Alvo de pedido de prisão e sob ameaça de ser extraditado, Anderson Torres é esperado em Brasília neste sábado

Investigado em várias frentes e alvo de um mandado de prisão expedido por Alexandre de Moraes, do Supremo Tribunal Federal (STF), o ex-ministro da Justiça Anderson Torres é esperado em Brasília neste sábado. Após sucessivos adiamentos, a expectativa é que Torres chegue de um voo direto de Miami já no início da manhã para se entregar às autoridades.

O ex-ministro de Jair Bolsonaro estava nos Estados Unidos desde o início do ano, assim como o antigo chefe. Enquanto ele estava no exterior, embora tivesse assumido como secretário de Segurança Pública do Distrito Federal, bolsonaristas radicais protagonizaram ataques antidemocráticos em Brasília. Foram os atos de vandalismo do último domingo que justificaram o pedido de prisão, em meio às suspeitas de que Torres teria se omitido e, assim, favorecido a ação dos manifestantes golpistas.

A decisão de Moraes veio na terça-feira, dois dias depois das cenas de barbárie na capital federal. Horas depois, o ex-ministro e ex-secretário anunciou que interromperia as férias e retornaria ao Brasil. "Irei me apresentar à justiça e cuidar da minha defesa. Sempre pautei minhas ações pela ética e pela legalidade. Acredito na justiça", afirmou na ocasião, pelo Twitter.


Passados quatro dias sem que a promessa de Torres houvesse se concretizado, o atual ministro da Justiça, Flávio Dino, deu, nesta sexta-feira, um prazo até a próxima segunda para que Torres se entregasse. Se isso não acontecesse, avisou Dino, o governo brasileiro contataria o norte-americano.

— Caso na próxima semana essa apresentação não se confirme, é claro que, por intermédio dos mecanismos de cooperação jurídica internacional, nós vamos deflagrar os procedimentos voltados para a realização da extradição — garantiu o ministro.

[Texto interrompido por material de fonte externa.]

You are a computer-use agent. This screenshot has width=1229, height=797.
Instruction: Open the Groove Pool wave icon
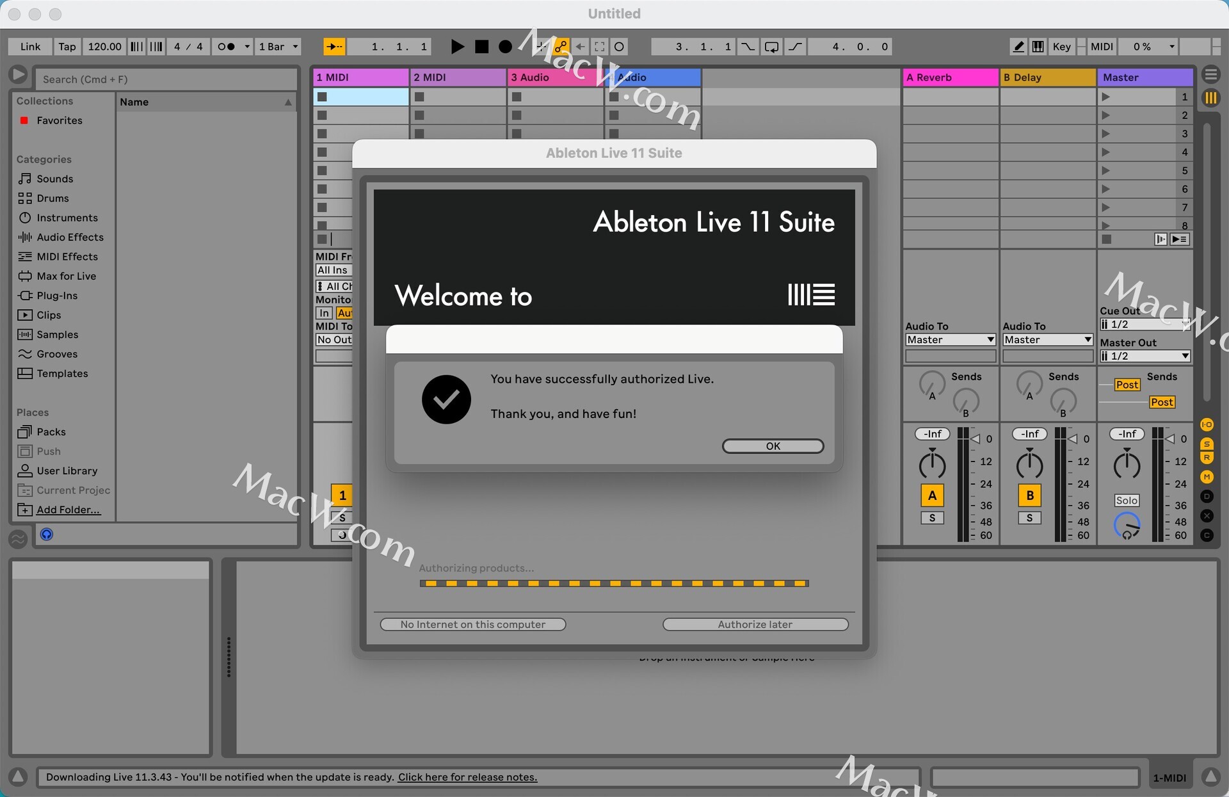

Na terça, uma nova frente de investigação abriu-se contra Anderson Torres. Ao cumprirem um mandado de busca e apreensão na casa do aliado de Bolsonaro, expedido por Moraes na mesma decisão que determinou a prisão, agentes da Polícia Federal encontraram a minuta de um decreto de teor golpista que previa uma espécie de intervenção no Tribunal Superior Eleitoral (TSE).

Mais uma vez, Torres utilizou as redes sociais para se defender. Ele reclamou do vazamento fora de contexto para "alimentar narrativas falaciosas" e argumentou que o documento estaria em uma "pilha de descarte", para ser posteriormente triturado. "Respeito a democracia brasileira. Tenho minha consciência tranquila quanto à minha atuação como ministro", concluiu.

A justificativa, no entanto, pode não colar. Especialistas ouvidos pelo GLOBO enumeraram diferentes ilegalidades em potencial protagonizadas por Anderson Torres em virtude da minuta golpista encontrada na casa dele. Os juristas são unânimes em um ponto: a própria versão apresentada pelo ex-ministro — de que recebeu o documento de terceiros e iria descartá-lo — reforça, no mínimo, a hipótese de crime de prevaricação, que ocorre quando um agente público deixa de cumprir deliberadamente com o seu dever.